I want this. Usually, I'm not a girl with wants...but I want this. 5 days in a row surf has hit the shores and 5 days in a row a struggle to be comfy in the water happened. One day freezing I wore Mike's oversized rashy. That was like being stuffed in a pillowcase. The wetty vest was good, but it was a boys and I am a big fan of girly clothing in the line up. Yesterday hosted beautiful sunset waves, accidently I wore a bikini that was brilliant cliff jumping only to fall off in the surf. It's so cold. But not full suit cold. It's not even bikini weather here. THIS would be wonderful, it's Roxy's new Hawaii girly wetty, perfect for the fresh air but 76* water...
That has nothing to do with triathlon, I know.

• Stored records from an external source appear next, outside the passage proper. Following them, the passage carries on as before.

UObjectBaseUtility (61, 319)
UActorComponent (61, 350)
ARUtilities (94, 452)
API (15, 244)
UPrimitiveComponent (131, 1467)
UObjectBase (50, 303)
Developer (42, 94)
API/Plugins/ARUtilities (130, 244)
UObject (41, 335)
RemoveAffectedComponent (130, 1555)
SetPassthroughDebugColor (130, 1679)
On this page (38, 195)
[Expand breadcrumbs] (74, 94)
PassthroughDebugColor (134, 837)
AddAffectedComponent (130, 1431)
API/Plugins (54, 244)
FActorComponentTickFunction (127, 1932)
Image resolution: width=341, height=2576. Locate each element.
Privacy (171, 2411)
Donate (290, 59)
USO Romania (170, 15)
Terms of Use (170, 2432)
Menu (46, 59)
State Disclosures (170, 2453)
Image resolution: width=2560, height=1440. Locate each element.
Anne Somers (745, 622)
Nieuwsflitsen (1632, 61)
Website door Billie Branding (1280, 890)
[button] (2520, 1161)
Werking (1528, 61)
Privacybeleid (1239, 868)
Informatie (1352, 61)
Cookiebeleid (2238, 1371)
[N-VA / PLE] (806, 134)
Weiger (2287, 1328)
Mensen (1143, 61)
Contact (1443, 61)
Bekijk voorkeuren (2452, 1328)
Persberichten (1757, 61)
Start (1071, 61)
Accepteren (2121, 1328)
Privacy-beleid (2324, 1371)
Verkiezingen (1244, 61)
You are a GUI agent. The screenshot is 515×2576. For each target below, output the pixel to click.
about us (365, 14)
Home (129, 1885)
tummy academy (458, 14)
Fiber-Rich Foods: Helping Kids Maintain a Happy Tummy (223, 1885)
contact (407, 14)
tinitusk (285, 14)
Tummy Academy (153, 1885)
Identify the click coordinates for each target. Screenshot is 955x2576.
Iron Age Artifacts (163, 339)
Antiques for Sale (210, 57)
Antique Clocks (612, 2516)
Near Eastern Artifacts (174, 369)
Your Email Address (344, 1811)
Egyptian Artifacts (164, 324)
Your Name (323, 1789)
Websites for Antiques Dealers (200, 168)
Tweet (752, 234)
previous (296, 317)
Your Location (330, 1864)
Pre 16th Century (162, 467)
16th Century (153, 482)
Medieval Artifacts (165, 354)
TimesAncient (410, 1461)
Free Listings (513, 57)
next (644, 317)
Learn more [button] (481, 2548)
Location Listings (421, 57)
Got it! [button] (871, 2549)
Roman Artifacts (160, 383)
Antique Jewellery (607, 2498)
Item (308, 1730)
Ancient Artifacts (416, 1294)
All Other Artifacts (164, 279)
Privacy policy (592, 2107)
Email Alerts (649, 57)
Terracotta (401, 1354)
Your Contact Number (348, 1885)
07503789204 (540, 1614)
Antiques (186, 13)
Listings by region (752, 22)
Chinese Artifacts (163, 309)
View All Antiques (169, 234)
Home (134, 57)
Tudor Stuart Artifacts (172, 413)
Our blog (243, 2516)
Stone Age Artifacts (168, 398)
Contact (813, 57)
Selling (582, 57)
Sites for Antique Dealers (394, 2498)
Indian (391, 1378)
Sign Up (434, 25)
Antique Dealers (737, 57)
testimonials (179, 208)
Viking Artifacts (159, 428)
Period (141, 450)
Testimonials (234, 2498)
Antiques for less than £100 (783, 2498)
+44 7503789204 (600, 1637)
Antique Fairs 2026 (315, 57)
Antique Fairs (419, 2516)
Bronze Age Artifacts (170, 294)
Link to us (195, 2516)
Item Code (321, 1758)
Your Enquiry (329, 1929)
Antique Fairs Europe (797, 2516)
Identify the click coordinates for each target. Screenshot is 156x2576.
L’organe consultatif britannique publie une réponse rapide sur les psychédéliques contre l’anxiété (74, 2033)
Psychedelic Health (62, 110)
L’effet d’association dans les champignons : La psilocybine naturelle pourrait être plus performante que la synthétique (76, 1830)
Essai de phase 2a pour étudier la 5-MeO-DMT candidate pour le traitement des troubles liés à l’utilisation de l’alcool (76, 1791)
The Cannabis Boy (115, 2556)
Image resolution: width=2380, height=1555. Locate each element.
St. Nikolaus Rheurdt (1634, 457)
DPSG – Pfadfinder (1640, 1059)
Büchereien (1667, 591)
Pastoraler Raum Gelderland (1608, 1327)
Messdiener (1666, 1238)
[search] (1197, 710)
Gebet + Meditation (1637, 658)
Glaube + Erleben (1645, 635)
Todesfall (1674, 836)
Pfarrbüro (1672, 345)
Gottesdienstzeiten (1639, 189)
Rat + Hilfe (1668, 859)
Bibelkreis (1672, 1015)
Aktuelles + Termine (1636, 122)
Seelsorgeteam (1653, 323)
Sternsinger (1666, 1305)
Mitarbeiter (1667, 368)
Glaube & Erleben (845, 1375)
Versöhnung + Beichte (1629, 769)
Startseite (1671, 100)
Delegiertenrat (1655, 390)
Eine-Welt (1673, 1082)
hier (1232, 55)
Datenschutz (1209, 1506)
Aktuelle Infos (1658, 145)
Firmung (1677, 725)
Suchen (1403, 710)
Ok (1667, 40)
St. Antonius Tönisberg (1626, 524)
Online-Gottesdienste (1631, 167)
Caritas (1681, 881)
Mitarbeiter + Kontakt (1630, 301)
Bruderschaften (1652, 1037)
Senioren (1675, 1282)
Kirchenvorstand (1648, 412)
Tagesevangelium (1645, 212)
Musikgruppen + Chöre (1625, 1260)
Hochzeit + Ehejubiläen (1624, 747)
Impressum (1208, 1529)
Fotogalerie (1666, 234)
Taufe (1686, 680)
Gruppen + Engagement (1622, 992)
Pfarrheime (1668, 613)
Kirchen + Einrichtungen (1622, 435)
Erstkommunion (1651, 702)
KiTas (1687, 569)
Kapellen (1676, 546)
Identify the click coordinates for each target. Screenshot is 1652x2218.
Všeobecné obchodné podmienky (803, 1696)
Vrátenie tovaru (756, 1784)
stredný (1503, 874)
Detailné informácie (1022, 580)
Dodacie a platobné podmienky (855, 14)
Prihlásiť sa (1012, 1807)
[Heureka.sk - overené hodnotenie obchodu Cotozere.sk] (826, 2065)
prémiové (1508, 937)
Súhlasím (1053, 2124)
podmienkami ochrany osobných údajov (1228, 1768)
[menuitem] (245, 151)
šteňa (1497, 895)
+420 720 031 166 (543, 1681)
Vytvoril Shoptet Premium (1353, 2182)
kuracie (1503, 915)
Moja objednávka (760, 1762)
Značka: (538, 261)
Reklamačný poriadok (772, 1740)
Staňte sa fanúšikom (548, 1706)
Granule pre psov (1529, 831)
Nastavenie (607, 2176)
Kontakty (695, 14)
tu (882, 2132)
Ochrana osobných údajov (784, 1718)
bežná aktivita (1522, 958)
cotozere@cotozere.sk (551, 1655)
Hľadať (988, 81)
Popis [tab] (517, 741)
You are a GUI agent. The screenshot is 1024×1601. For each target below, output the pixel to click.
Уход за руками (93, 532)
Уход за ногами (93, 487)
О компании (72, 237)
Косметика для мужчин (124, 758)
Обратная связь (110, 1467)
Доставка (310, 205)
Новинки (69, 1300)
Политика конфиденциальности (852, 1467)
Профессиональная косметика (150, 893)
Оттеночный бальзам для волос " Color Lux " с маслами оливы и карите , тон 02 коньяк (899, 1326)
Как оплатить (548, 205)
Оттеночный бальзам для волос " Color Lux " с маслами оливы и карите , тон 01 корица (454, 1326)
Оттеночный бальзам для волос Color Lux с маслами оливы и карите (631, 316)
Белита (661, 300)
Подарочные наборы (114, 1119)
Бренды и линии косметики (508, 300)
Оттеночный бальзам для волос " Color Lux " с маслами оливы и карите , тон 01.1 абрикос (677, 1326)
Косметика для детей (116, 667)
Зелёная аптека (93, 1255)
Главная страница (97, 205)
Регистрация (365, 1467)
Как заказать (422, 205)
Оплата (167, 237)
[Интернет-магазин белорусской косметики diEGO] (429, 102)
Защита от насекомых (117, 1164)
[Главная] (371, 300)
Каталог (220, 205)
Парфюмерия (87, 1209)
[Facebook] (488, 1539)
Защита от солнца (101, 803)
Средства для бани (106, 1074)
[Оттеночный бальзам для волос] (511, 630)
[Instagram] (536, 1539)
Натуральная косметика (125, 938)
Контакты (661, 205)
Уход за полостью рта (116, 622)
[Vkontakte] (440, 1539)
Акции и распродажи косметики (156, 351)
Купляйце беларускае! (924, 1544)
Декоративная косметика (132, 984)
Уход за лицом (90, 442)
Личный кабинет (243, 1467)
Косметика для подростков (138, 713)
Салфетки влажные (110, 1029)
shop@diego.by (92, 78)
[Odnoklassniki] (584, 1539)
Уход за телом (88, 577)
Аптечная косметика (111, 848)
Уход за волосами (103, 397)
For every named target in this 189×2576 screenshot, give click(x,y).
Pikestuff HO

However it has so much to do with a giant reason for my happiness. While airing up my tires it hit me that I have not ran in almost 8 weeks, yet I am so happy. Clearly, running does not define my smile. Perhaps a small part of me used it has an escape, a run to "run" from stuff in life. After a good run I always felt like a million bucks, unstoppable in fact, when life tried to kick my @$$ I just ran and ran. Maybe I even blamed running for many (lots) of my smiles. But here I am without it and I am still happy.
One of my favorite quotes is, "If you aren't enough without it you will never be enough with it". That goes for anything. Running is so much a part of my life. I breathe it and crave it and want it and pray about it. I thought by now some small depression would set it looking at my run shoes all over the front door steps. But I just surf. The ocean takes over, the waves crash me, the sunsets fill me, and the company is perfect. I get so lost out in the ocean, just swept up in a tide of unknown that I am okay with...healing.
My day began before sunrise, on the bike. I just wanted to ride for 5 hours, wherever that took me would be fine. My most since this foot thing has been 3hrs. Today was almost 6, because the wind and me got caught up in a million reasons I should be on the bike. 102 miles later it felt like home in my heart. If you've ever endured one of those long rides where you just want to keep going, today would explain what it felt like here for me. The whales took up most the ocean, dreams took up most my attention, and love notes of support gave me courage. I can't even believe an Ironman is so close in my future.
As always the best part was Hawi. There will forever be something special about this little town. Maybe because it's the turn around for Ironman Hawaii? Maybe because it's such an out of the way destination that sits so still but takes so much work to arrive at? In any case, I want to spend more time up there, by bike would be fine too. The rest of the day I did absolutely nothing. Every intention to aqua jog and do sit-ups paraded my plans, but I forgot how much energy 102 miles takes when 7 weeks has been mostly spent on the couch. For today, I let patience be my guide and called it a day...
Tomorrow will be another day closer to that first run in a very, very long time. Till then, life is still good even without pounding the pavement.